The Cowboys had blown a 15-point second-half lead, but Romo and Co. broke the tie with a five-minute, 13-play drive to set up Dan Bailey's walk-off field goal from 35 yards out. Romo completed seven of nine passes on said drive, although the records will state otherwise because the officials botched an incomplete call on a late throw to Dez Bryant.
This was yet another moment which will be forgotten by those who inexplicably accuse a man with the highest fourth-quarter passer rating in NFL history of being a choker.
It was arguably a season-saving drive.
"That's not a stretch," said Jones. "I'm going to let you say that, but seriously, that's not a stretch when you look at our season, when you look at what we've got ahead of us."
Up until that point, Romo and the offense had put together an uninspiring performance. Fourteen points, with help from a Jeff Heath touchdown on defense. The quarterback was just 17-of-29 and his receivers weren't exactly helping him out.
Bryant was the guilty party on Romo's sole interception, and he also had a fumble that set the offense back about a quarter of the field in the final quarter. Throw in the embarrassing non-tackling that took place on Brandon Myers' touchdown and this could have been yet another tragic, befuddling loss for America's Team.
But then everything changed in the 11th hour.

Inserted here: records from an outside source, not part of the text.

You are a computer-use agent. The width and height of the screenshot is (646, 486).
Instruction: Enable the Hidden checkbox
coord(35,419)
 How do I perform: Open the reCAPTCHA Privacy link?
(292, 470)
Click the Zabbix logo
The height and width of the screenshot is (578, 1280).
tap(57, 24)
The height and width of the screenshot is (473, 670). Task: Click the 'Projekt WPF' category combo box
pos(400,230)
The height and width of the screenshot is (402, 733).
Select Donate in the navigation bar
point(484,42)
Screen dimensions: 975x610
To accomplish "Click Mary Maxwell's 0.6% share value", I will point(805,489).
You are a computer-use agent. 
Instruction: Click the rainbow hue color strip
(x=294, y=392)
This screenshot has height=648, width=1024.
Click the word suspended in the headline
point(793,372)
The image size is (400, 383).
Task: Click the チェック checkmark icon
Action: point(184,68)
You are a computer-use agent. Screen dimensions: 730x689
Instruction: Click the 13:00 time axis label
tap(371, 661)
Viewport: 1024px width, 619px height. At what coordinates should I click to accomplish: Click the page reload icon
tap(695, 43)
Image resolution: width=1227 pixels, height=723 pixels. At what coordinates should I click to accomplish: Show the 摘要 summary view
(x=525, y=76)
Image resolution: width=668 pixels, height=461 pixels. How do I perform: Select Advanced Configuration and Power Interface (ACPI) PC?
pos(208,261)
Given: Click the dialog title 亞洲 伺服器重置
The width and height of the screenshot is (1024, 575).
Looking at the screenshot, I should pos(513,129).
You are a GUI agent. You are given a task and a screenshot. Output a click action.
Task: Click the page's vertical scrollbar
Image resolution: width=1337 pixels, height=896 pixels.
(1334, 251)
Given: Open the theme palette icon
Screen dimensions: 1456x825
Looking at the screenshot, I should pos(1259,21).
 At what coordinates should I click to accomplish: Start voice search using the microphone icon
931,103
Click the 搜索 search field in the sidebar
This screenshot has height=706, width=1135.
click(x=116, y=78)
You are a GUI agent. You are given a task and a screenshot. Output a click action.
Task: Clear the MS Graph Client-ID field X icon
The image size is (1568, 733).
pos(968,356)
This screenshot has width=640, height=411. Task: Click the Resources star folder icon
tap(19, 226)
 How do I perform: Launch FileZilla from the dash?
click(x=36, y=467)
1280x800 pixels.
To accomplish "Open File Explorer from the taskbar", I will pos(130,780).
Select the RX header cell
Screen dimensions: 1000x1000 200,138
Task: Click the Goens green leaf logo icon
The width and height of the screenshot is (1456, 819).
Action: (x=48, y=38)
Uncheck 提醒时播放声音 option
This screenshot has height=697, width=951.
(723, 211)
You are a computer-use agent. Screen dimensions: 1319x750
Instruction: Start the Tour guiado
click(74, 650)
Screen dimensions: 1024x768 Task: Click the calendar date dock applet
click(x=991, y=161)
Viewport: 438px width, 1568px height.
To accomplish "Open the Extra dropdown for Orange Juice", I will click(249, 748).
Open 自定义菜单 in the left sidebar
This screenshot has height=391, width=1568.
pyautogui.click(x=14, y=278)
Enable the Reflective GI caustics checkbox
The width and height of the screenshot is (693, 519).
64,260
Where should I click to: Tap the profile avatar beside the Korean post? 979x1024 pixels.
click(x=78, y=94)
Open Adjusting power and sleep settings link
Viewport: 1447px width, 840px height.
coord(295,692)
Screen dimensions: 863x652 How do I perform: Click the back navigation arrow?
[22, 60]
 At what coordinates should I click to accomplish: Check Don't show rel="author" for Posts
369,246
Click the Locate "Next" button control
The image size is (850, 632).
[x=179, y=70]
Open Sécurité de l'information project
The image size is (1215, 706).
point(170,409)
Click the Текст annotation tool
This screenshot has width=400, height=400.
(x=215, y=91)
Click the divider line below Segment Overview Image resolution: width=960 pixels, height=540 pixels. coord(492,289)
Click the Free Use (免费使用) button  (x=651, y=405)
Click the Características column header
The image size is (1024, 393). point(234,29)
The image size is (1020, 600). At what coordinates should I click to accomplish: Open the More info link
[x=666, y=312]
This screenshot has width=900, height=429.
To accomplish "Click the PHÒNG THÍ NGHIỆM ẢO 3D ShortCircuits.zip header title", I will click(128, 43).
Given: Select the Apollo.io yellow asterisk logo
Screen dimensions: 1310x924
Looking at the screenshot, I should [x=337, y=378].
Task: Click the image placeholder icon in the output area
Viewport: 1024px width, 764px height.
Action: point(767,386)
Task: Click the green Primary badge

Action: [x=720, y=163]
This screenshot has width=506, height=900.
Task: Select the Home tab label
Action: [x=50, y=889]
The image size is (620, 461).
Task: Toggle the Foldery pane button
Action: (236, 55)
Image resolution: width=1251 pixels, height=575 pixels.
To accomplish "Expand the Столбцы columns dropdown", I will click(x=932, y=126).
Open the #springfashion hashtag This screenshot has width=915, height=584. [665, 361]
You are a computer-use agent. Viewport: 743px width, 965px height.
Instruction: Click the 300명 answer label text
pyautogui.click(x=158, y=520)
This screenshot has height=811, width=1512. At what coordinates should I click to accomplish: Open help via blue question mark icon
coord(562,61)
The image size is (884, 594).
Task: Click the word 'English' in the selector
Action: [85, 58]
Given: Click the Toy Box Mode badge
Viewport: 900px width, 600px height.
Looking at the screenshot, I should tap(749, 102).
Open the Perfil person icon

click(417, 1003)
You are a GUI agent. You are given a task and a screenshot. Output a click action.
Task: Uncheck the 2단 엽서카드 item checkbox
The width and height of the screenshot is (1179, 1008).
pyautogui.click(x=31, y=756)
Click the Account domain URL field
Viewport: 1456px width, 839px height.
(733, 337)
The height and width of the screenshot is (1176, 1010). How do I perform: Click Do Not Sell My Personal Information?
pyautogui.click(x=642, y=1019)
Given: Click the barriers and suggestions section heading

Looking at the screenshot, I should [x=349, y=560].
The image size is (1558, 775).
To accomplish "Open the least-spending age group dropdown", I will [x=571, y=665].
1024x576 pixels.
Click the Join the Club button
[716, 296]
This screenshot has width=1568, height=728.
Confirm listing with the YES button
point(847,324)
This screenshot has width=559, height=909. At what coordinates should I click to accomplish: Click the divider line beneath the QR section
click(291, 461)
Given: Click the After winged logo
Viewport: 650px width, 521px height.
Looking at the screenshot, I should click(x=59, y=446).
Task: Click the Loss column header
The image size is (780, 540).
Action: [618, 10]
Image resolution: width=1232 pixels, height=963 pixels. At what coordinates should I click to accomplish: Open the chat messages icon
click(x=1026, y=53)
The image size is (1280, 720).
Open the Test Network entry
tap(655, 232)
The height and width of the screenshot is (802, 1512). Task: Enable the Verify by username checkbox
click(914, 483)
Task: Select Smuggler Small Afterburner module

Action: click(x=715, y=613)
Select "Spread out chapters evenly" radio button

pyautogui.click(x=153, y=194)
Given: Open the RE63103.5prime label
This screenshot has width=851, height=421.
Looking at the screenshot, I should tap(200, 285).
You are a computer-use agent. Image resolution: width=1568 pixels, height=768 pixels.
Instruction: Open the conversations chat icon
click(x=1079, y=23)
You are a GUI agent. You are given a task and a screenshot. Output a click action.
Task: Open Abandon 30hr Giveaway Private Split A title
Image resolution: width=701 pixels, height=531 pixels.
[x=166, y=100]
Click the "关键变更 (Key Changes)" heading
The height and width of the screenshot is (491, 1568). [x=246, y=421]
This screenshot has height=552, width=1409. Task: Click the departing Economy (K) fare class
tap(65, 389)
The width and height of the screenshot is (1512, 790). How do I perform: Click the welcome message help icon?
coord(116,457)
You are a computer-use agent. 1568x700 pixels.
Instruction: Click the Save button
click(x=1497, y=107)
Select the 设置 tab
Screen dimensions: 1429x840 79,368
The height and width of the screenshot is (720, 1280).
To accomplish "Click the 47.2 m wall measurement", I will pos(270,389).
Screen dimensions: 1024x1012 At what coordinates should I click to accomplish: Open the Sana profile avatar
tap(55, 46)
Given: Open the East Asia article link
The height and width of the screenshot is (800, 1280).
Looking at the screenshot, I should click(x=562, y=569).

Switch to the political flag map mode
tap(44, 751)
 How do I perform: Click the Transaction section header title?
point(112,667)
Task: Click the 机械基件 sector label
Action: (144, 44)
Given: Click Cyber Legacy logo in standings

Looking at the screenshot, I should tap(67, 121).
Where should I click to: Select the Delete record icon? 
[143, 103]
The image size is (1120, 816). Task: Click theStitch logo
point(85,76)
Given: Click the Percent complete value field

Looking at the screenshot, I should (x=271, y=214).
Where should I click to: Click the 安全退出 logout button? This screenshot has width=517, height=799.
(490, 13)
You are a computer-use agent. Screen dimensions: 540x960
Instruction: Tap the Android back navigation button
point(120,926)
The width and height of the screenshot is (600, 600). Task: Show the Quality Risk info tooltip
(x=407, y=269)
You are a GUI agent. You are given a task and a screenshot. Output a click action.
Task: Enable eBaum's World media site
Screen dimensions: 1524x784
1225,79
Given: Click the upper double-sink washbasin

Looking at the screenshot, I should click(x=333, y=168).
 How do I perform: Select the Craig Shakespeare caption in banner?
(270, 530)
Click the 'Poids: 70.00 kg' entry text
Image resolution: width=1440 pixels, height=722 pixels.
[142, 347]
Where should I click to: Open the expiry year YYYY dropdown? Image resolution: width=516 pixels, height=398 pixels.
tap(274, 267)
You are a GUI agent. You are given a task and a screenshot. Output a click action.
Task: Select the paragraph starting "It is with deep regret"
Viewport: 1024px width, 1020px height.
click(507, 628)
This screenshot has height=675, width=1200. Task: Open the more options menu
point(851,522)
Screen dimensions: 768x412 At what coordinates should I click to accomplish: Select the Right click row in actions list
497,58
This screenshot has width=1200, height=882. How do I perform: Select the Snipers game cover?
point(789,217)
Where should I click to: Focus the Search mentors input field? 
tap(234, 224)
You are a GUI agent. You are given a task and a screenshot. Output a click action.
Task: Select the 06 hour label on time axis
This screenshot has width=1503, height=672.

Prior to that drive, the Cowboys had converted just one third down on their last 20 attempts, dating all the way back to Week 9. But then they went 3-of-3 in those situations with the game—and the season—on the line.
|Cowboys on third down|
|Final drive vs. Giants||Previous 20 attempts|
|Since Week 9||3-3||1-20|
|Pro Football Reference|
Two of those conversions went to Bryant. On that final drive, Romo passed to Bryant four times total. One of those catches didn't count, but the other three were game-altering. Considering that the team's most dangerous offensive weapon had been targeted only 19 times the previous three weeks, that indicates this offense is evolving.
"That's really when you separate yourself as a quarterback, as an offensive football team, as a team in general," Garrett said. "When you go down and you're able to make those drives in crucial moments."
It also indicates Romo never lost confidence in the shaky but talented Bryant.
"He actually told me that," said Bryant after the game. "Tony believed in me...he kept coming back to me."
Ultimately, Bryant was targeted 16 times Sunday, which is his second-highest total of the year. He got some extra snaps from the slot too, which is another sign the Cowboys are mixing it up in an attempt to get him going again.
Seeing that Romo-Bryant battery in a groove might have been the most promising takeaway from Sunday's victory.
"When you're a quarterback and you get a positive result going in a certain direction, you tend to migrate to that option over and over and over again," Garrett said. "A lot of good things happen when you throw the ball to Dez Bryant. We wanted to do that, we moved him around a little bit today."
Bryant wouldn't stop kicking himself for his mistakes, but that final drive made everything a hell of a lot more tolerable. The 25-year-old even poked fun at himself while praising Romo's leadership ability.
"Tony is a great leader," Bryant said. "He's one of the most humble guys I've met my entire life, besides myself."
Bryant noted that prior to that final series, Romo told the offense that "we're going to go out there, win this game, and we're going to go home."
He also said that Romo chastised him after the fumble.
"He chewed me out," said Bryant. "That's what he's supposed to do. That helped me get my mind back right."
Those are the kinds of things leaders do, and it's another reason why you can't count the 'Boys out regardless of how many blows they take.
"You can't get much more out of a win," said Jones, "than we're going to get out of this one."
One game, one drive in which Bryant said Romo "turned it up another notch." That may or may not be enough to absolve Romo of his previous football sins, regardless of how unfairly he's been judged. But by commanding the offense and taking the reins both on and off the field when it mattered most Sunday, he at least kept the critics quiet.
More importantly, his Cowboys delivered a possible knockout blow to the chirpy Giants, who fall to 4-7 after a four-game hot streak allowed them to creep back into contention in the sloppy, wide-open NFC East.
The 6-5 Cowboys are now 4-0 within that division, which gives them at least a temporary edge over the 6-5 Philadelphia Eagles.
It was only one drive in one game, but in this league, that's sometimes all it takes to turn everything around.